孙健，李彦，段笑笑，郭莉莉,4，吴宁鹏，李慧素，杨洁，赵永达,4

(1. 青岛农业大学动物医学院，山东青岛 266109； 2. 青岛市动物疫病预防控制中心，山东青岛 266073；3. 河南省兽药饲料监察所，河南郑州 450015； 4. 青岛博霖生物科技有限公司，山东青岛 266111)

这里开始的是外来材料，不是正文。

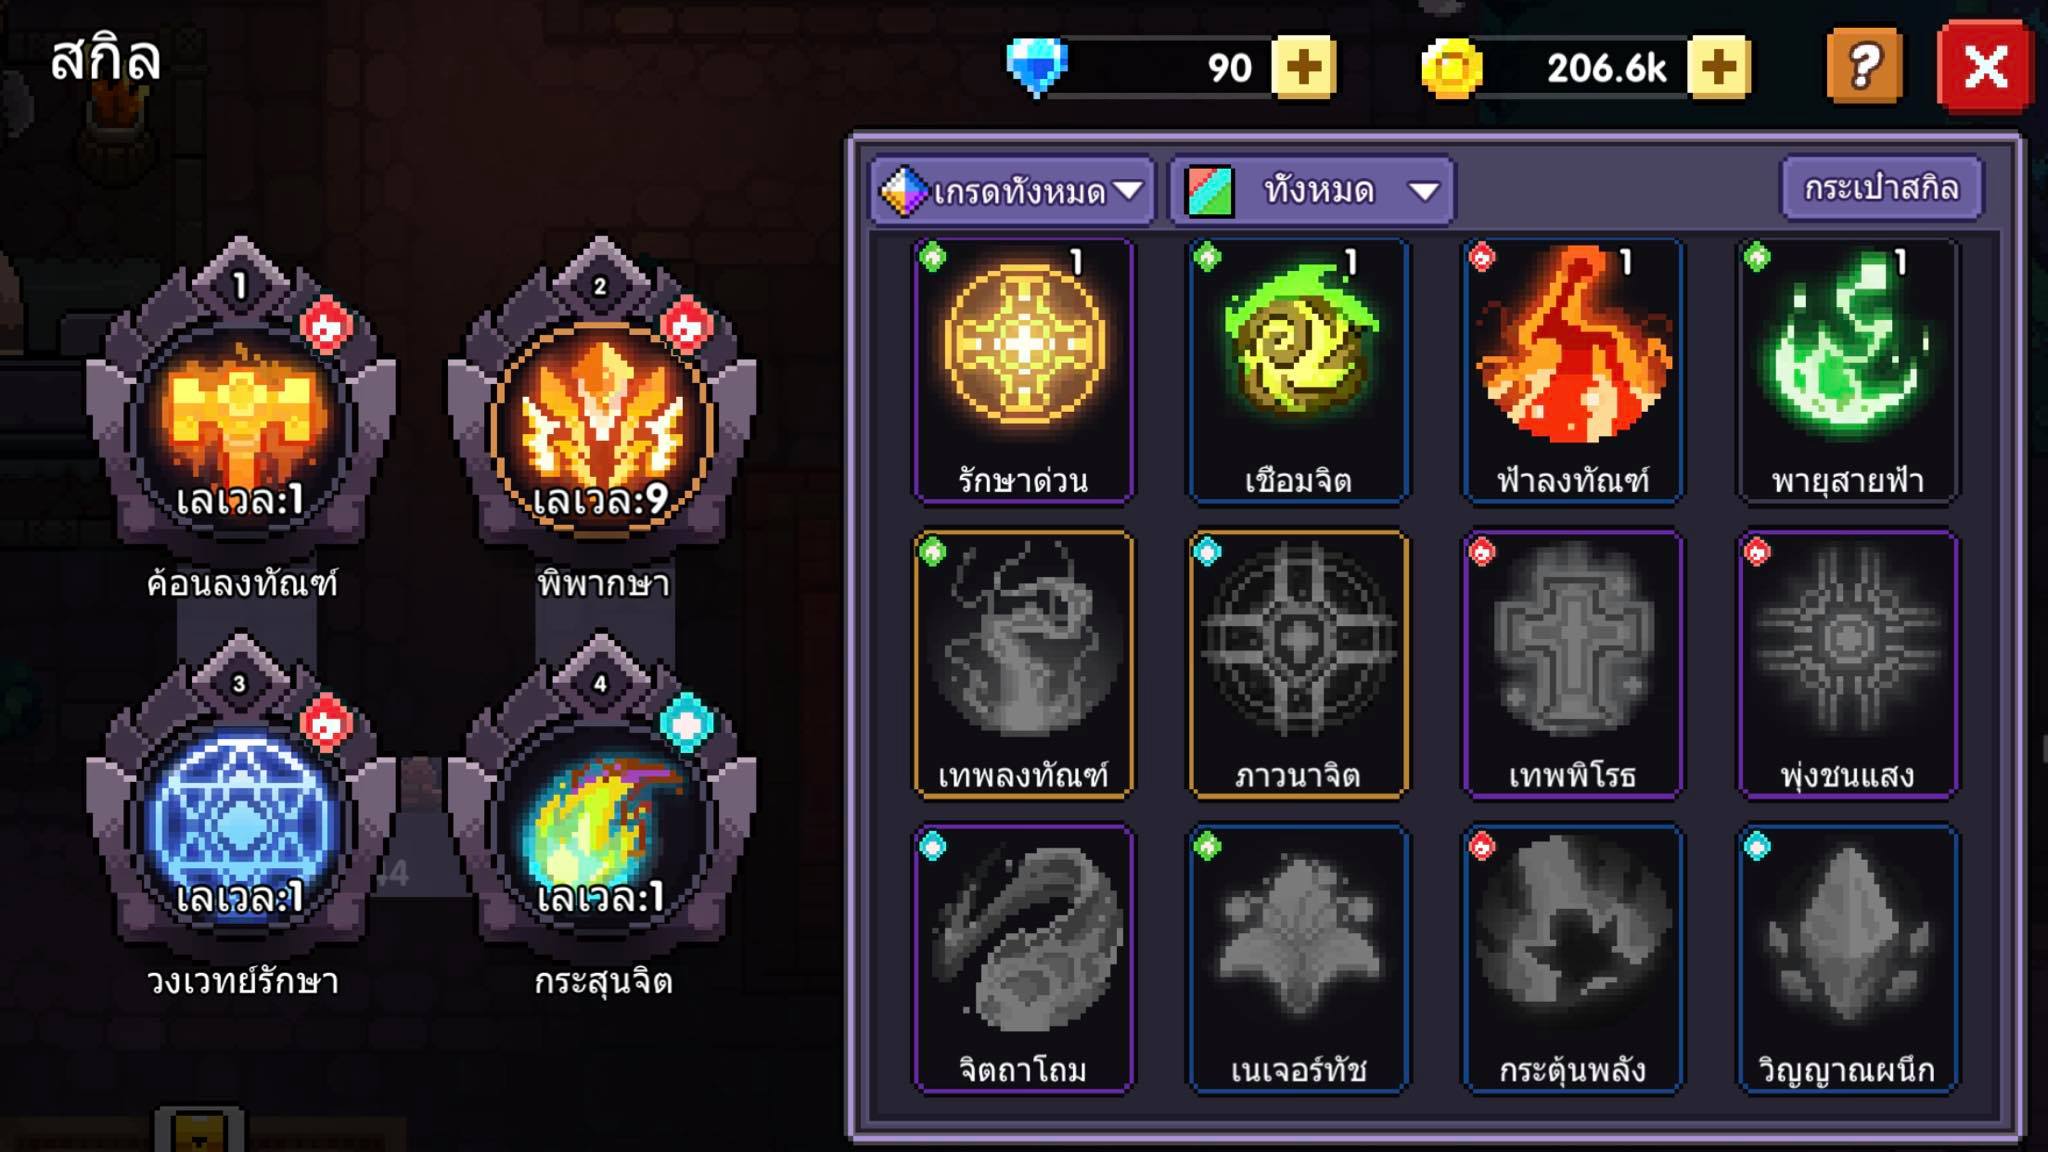Choose the locked วิญญาณผนึก skill card
Image resolution: width=2048 pixels, height=1152 pixels.
pos(1847,958)
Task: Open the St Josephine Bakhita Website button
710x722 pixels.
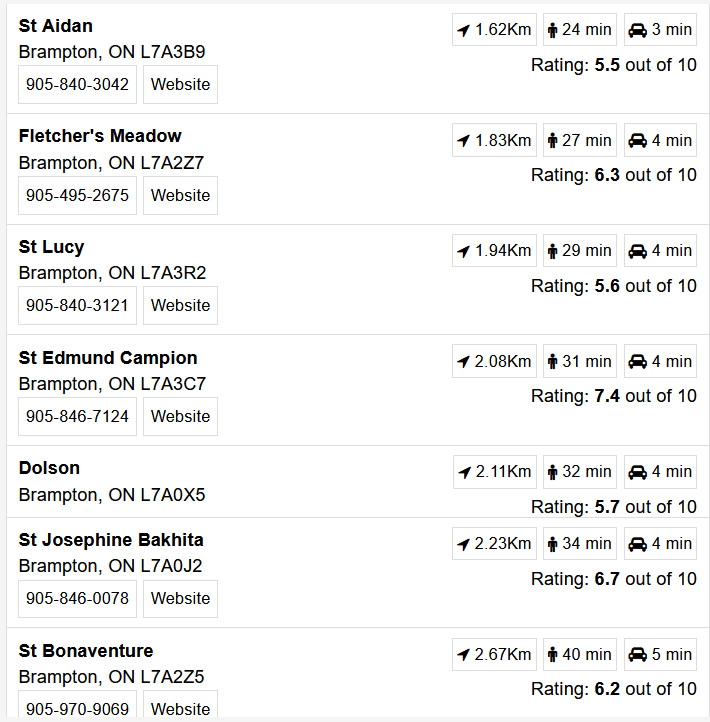Action: click(180, 599)
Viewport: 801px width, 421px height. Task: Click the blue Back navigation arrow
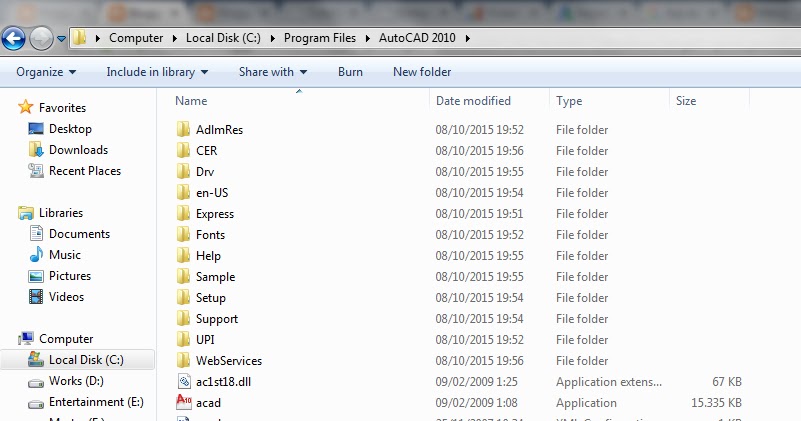[13, 38]
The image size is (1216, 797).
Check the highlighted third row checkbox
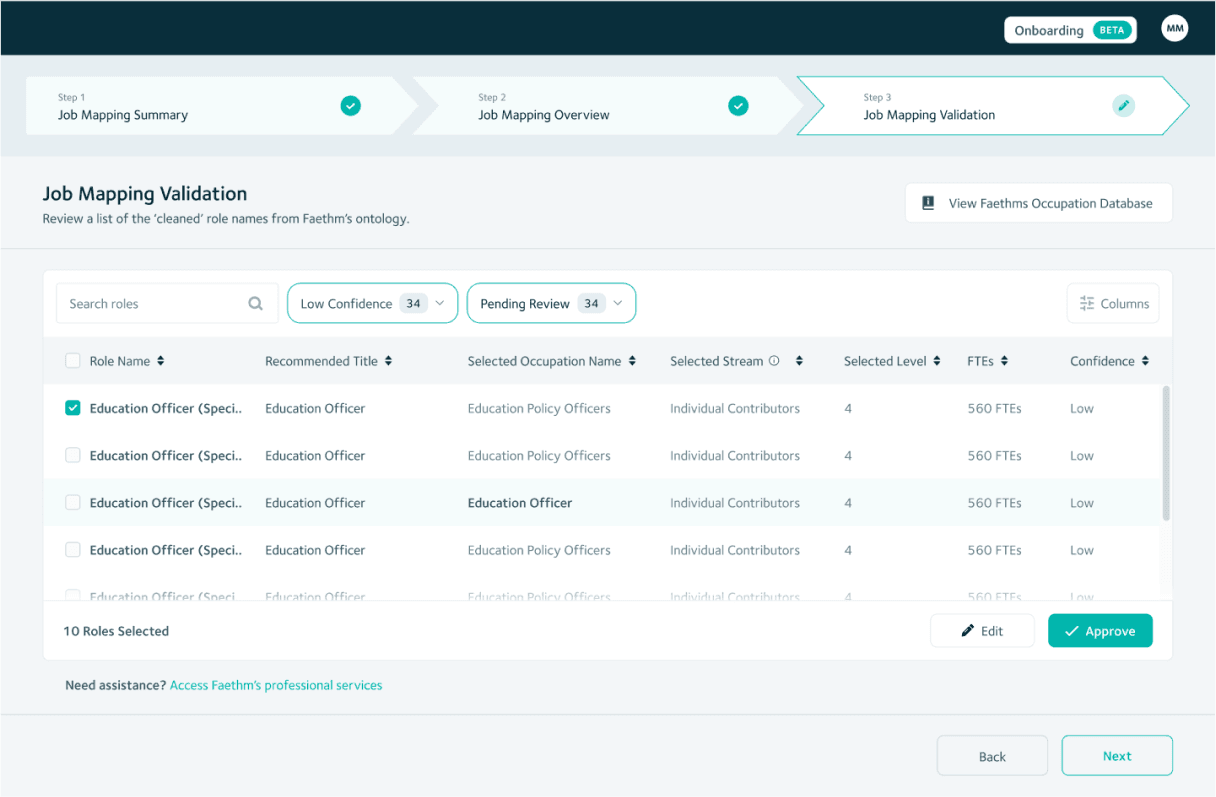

动物呼吸道因直接接触外界环境，易受环境、气候变化等因素的影响而诱发各种呼吸道疾病，如肺炎、支气管炎、支气管哮喘等。畜禽患呼吸道疾病的常见临床表现为咳嗽，流鼻涕，伸颈、张口呼吸，带有呼噜音或发不出声音，频繁甩头，严重时会因痰液过多而呼吸困难。近年来，畜禽呼吸道疾病多发且难以控制，引起呼吸道疾病的主要原因为多种复杂病原体、不利的环境因素、多重混合感染等，禽流感、鸡新城疫、传染性支气管炎等疾病也会诱发呼吸道症状[1]。畜禽类呼吸道疾病除需要对因治疗外，还应辅以镇咳、祛痰、平喘等药物来缓解呼吸道症状。祛痰药可以促进呼吸道分泌，降低痰液黏稠度，使痰液容易排出。盐酸溴己新(bromhexine hydrochloride)为半合成的鸭嘴花碱衍生物，最早由德国勃林格殷格翰公司开发，它可直接作用于支气管腺体，促进黏液分泌，降低痰液黏度，有利于黏痰的咳出[2]，常用于急/慢性支气管炎、哮喘、支气管扩张等疾病的治疗[3]，欧盟已批准用于牛、猪等畜类和禽类的呼吸道疾病治疗[4]。此外，盐酸溴己新还可增强对抗生素的吸收效果，提高疗效[5]。本试验根据文献[6]要求，以德国勃林格殷格翰公司生产的盐酸溴己新可溶性粉为参比制剂，以国产盐酸溴己新可溶性粉为受试制剂，通过鸡血浆中溴己新HPLC-MS/MS测定方法的建立，研究2种盐酸溴己新可溶性粉的生物等效性，为兽医临床盐酸溴己新可溶性粉的合理使用提供参考。

1 材料与方法

1.1 材料与试剂

盐酸溴己新，质量分数99.8%，批号100427-201903，中国食品药品检定研究院；受试制剂盐酸溴己新可溶性粉，规格1%，批号20200319，保定冀中药业有限公司；参比制剂盐酸溴己新可溶性粉，规格1%，批号0602506，德国勃林格殷格翰公司；甲醇、乙腈，色谱级，美国Sigma公司；甲酸，色谱级，德国Merck公司；不锈钢灌胃针，20号90 mm，创博环球(北京)生物科技有限公司；一次性负压采血管(含肝素钠)，3 mL，山东奥赛特医疗器械有限公司；水为自制超纯水。

1.2 仪器与设备

高效液相色谱-串联质谱仪，配电喷雾离子源，Thermo Fisher TSQ Quantiva；3-30K高速台式离心机，美国Sigma公司；CenLee 4K台式低速离心机，湖南湘立科学仪器有限公司。

1.3 溶液的配制

盐酸溴己新标准储备液(1 mg/mL)：准确称取盐酸溴己新11.15 mg于10 mL棕色容量瓶中，用甲醇溶解定容至刻度，摇匀，-20 ℃保存。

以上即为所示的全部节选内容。